In this paper, and another paper authored by John Lee and Rod Sidle, Texas A&M (SPE 130102) a method for forecasting reserves using decline curves is presented. This method, termed “Stretched Exponential Decline” uses a different set of equations than most of us are used to using for forecasting these types of reserves. 

 Historically we have used equations developed by Arps in 1945 which describe three variations of the decline equations for exponential, hyperbolic and harmonic declines; the difference being the value of “b” the “decline exponent.” The general form of the equation is

 q= qi/(1+bDit) (1/b)

 Exponential decline (straight line on a semi-log graph) occurs when b=0. Hyperbolic decline occurs when b is between 0 and 1 and demonstrates a curved plot on a semi-log graph, like we have seen in shale gas wells during early time production; and harmonic decline occurs in the unique case when b=1.

 In practical experience, hyperbolic declines are often used to forecast tight reservoirs, such as shales, since the shape of the early-time production data can be matched using these equations; however, it is not uncommon for “matched” b factors to be well in excess of 1, which is outside of the parameters described by Arps.  The problem is when the b factor is 1 or greater the Arps equation will approach infinity; which is obviously not possible. In real life most evaluators deal with this problem by placing an arbitrary minimum limit on the production decline and forcing the forecast to an exponential decline late in the well’s life. This arbitrary minimum limit solves the problem of infinite reserves, but it is arbitrary and different evaluators may use different limits.
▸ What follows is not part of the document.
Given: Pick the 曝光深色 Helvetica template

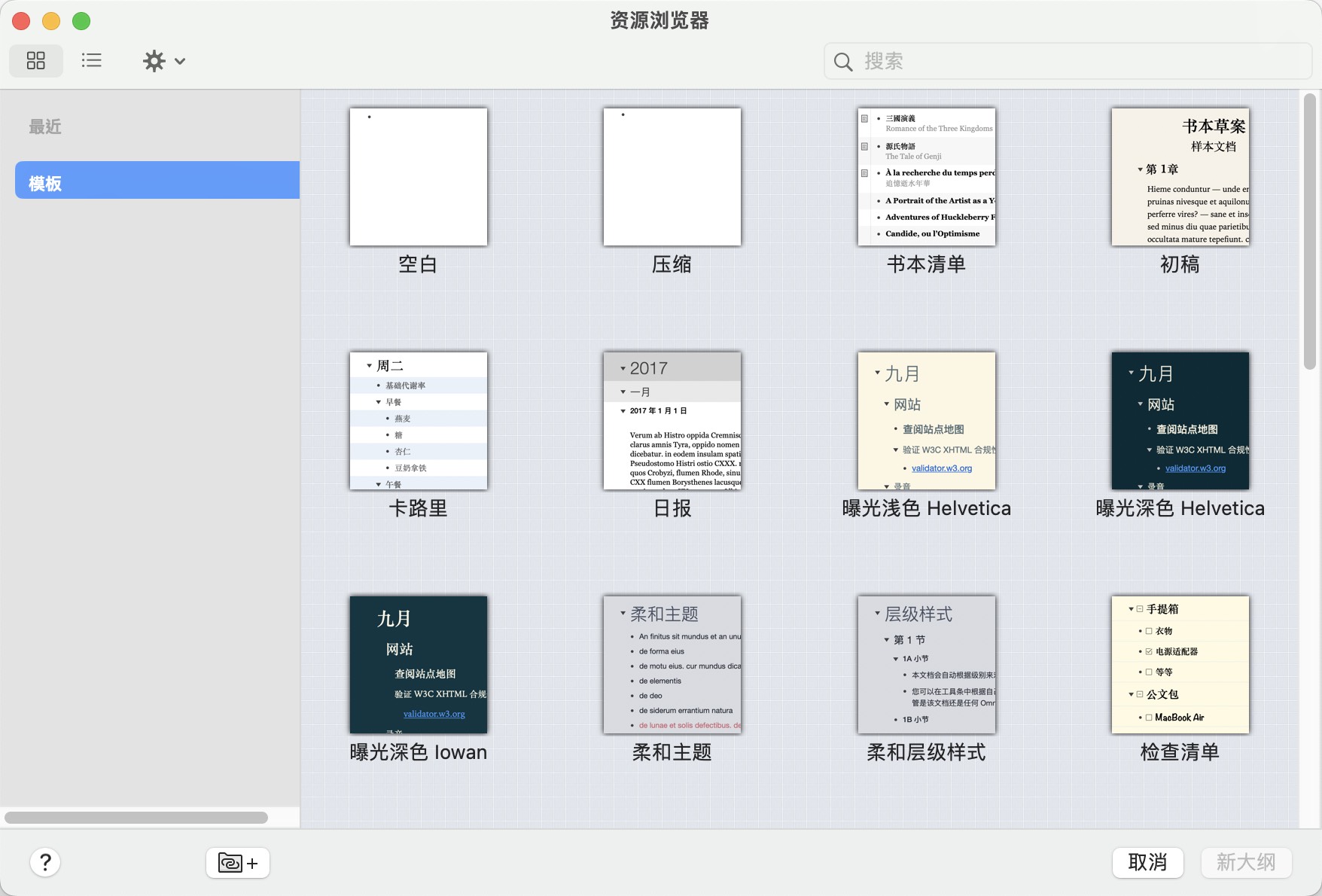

 Lee et al’s Stretched Exponential Decline takes a different approach. This approach is totally empirical and can be thought of as a sum of a series of individual exponential declines with differing decline rates. In other words, it’s like a given shale well is producing from multiple smaller volumes with each behaving exponentially (heterogeneity). The mathematics are a little more complicated, and definitely outside the scope of this blog, but supposedly Valko has developed software to handle the difficult parts (I have yet to see or use the software).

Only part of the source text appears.